Jarniewicz spoke the words quoted here, with visible emotion, but also genuine surprise that it was a poetry book that was awarded, and not one of the sumptuous volumes of artistic and discursive prose; after all it, was with them that the collection of poems Mondo cane competed in the final stage, and eventually won. The laureate, of course, immediately revealed the reason for this astonishment, saying that there are as many poetry readers ‘as there were fallen at Thermopylae’. Rewarding a book of poetry – if I understand it correctly – is a significant, unique thing, so significant and unique that it is appropriate to share the splendour, which he did (‘prize for poetry’).
Jarniewicz's words at the Nike gala raised an issue that I have been thinking about for a long time. It concerns the peculiar standing of poetry within the wider domain known as contemporary Polish literature. Let me make a disclaimer at this point: I have no intention whatsoever to echo the classics, asking why ‘some people like poetry’ or ‘what’s the use for a poet’ (in miserable or even in so-so times). I also leave Jarniewicz's three hundred Spartans aside, because I don't believe I can add any new argument to this matter – the niche quality and marginality of poetry.
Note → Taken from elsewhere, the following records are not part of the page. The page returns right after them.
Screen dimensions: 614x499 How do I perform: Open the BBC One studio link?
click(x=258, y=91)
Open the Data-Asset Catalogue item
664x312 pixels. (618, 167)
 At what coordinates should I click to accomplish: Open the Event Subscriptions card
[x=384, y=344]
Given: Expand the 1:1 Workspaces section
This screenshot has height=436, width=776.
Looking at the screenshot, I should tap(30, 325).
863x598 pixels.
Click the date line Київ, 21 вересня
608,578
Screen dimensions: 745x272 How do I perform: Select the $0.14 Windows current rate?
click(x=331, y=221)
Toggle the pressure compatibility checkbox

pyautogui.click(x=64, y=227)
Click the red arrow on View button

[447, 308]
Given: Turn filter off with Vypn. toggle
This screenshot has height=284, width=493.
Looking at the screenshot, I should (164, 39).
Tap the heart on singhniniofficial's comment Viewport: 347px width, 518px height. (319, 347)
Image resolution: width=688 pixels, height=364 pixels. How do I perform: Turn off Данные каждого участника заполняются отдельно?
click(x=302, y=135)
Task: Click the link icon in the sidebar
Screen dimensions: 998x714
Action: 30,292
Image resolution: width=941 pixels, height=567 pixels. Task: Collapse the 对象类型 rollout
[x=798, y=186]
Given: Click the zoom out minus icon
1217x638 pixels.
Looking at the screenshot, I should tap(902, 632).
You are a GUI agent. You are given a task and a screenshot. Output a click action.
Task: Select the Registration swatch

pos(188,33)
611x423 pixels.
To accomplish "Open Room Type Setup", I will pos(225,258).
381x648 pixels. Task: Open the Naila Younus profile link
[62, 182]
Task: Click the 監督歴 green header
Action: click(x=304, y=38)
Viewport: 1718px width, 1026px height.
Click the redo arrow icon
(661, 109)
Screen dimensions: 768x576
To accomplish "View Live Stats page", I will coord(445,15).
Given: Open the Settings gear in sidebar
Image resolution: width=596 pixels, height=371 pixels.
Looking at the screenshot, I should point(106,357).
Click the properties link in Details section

So what is this peculiarity about? In my opinion, it stands for a special contract that can be presented as a deal: freedom for irrelevance. After all, it has been known for a long time that poetry has been deprived of the possibility of influencing beyond its own sphere. It lives in the ghetto, a closed and isolated zone, and belongs to a very narrow literary subculture. The sole question, and an only seemingly bizarre one is: is it doing well there? It certainly enjoys peace and quiet, after all, no one applies such parameters as the volume of circulation, position on the bestseller list or the amount of royalties paid to poetry books. I am not as much guessing as I am sure that no Polish poet suffers from the fact of not being invited to morning TV shows or not being paid three thousand zlotys for an author meeting at a municipal public library or a district community centre. In other words, a contemporary poet has something that a prose writer has been deprived of – they are a free artist. One free from the terror of success and popularity, from media-market neuroses, from the promotional hustle and bustle that has been devastating our literary field for years.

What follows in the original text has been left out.